DeRuyter, who has already won more games than any other first-year coach at Fresno State, has done it with primarily the same team that went 4-9 in 2011.
FSU returned 14 starters on offense and defense and won a share of a conference title for the first time since 1999.
It swept the big MWC player honors with Thomas getting the player of the year nod on defense and quarterback Derek Carr winning the offensive player of the year award.
"Coming off the year we had last year, to be able to potentially win 10 games and to be here for a bowl game, it feels good to put Fresno State back on the map," said Thomas, a finalist for the Jim Thorpe Award for the nation's best defensive back. "Coach challenged us every day in every practice and he's been a big key to this to get us focused and build us back up."
One of values DeRuyter stressed all year is trust — a trait that will be tested all the way up until the bowl game.

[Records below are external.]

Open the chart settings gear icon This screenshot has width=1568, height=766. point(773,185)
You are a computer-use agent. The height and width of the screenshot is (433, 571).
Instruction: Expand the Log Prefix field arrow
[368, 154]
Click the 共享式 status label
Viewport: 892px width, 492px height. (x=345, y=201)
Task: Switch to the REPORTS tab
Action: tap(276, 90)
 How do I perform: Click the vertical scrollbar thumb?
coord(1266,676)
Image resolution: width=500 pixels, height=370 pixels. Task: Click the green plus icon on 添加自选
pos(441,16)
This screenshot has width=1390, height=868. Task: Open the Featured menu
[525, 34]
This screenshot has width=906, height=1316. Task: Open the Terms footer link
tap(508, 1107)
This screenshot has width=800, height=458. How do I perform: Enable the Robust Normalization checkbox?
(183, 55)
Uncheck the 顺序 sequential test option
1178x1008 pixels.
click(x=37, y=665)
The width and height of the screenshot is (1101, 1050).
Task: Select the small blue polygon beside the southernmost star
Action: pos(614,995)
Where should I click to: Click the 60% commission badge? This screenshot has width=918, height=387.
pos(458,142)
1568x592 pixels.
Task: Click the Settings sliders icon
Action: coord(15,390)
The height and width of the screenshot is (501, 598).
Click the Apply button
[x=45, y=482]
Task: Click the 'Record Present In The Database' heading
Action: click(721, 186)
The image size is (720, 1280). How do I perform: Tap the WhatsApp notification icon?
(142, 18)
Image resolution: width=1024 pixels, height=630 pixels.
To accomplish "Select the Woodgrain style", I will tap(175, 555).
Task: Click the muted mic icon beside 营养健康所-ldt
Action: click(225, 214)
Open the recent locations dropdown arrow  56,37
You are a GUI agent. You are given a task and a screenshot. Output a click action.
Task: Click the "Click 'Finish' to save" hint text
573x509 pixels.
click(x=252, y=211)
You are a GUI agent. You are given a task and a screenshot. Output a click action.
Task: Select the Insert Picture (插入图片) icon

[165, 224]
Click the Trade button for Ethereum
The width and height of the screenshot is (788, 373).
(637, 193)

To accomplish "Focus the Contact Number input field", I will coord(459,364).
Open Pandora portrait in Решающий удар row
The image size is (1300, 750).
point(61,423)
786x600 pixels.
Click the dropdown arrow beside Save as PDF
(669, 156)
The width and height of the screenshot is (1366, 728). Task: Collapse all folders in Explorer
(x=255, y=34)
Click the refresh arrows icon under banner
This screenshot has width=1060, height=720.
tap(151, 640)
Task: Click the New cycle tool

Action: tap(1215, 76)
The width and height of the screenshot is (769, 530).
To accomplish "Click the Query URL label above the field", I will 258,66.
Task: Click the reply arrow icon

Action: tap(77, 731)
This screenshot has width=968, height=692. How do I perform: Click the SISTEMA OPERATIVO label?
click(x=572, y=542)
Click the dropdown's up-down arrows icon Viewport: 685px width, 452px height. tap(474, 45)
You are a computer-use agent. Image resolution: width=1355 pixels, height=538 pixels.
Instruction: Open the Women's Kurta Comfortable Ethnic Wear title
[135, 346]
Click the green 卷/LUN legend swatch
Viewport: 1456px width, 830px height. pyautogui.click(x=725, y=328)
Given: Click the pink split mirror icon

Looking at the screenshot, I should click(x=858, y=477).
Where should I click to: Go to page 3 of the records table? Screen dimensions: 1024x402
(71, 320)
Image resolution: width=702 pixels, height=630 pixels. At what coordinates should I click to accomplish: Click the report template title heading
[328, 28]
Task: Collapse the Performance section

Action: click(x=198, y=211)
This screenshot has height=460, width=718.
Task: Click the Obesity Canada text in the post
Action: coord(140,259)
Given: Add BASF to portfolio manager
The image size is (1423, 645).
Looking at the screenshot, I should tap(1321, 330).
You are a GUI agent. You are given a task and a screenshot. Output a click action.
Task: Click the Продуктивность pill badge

Unlike a lot of teams that play in the Christmas Eve game, Fresno State isn't enforcing a curfew with its players.
"From Day 1 when I got hired I talked to these guys about two core values of our program are going to be truth and love," DeRuyter said. "Truth has got to be based in trust. If we don't have that … we can't have the team we want to have."
DeRuyter took over at Fresno after spending two years as the defensive coordinator at Texas A&M. He served as the Aggies' interim head coach in the Meineke Car Care Bowl last December even after accepting the Bulldogs job.
At the Sheraton Hawaii Bowl press conference on Friday, he admitted that experience has helped prepare him for this year's game.
"Selfishly, I think it helped me as a head coach learn how to plan for a bowl game — understand the balance you have to have with finishing the school year academically, having a good time at the bowl yet still getting the work done," he said. "Trying to use that similar blueprint coming here (is a) lot easier when you only have one job and one team to worry about as opposed to two."
The Bulldogs have turned things around quickly thanks in large part to a defense that ranks fifth in the country in turnover margin after finishing 116th last season.
Thomas' eight interceptions are tops in the nation and the Bulldogs have scored eight defensive touchdowns, second only to SMU's nine.
Offensively, Carr has been just as good at not turning the ball over, throwing 36 touchdowns with only five interceptions.
Ninth in the country in pass efficiency, Carr has a chance to go up against SMU's June Jones, who heavily recruited the junior QB out of Bakersfield Christian High in California.
Carr said he was always set on being a Bulldog, but the former University of Hawaii head coach was the one guy who nearly got him to leave the West Coast.
"All I wanted to do was go to Fresno … when it came down to it my top two choices were SMU and Fresno State," Carr said. "I did choose Fresno State and I don't regret it … I'm pretty happy to be a Bulldog."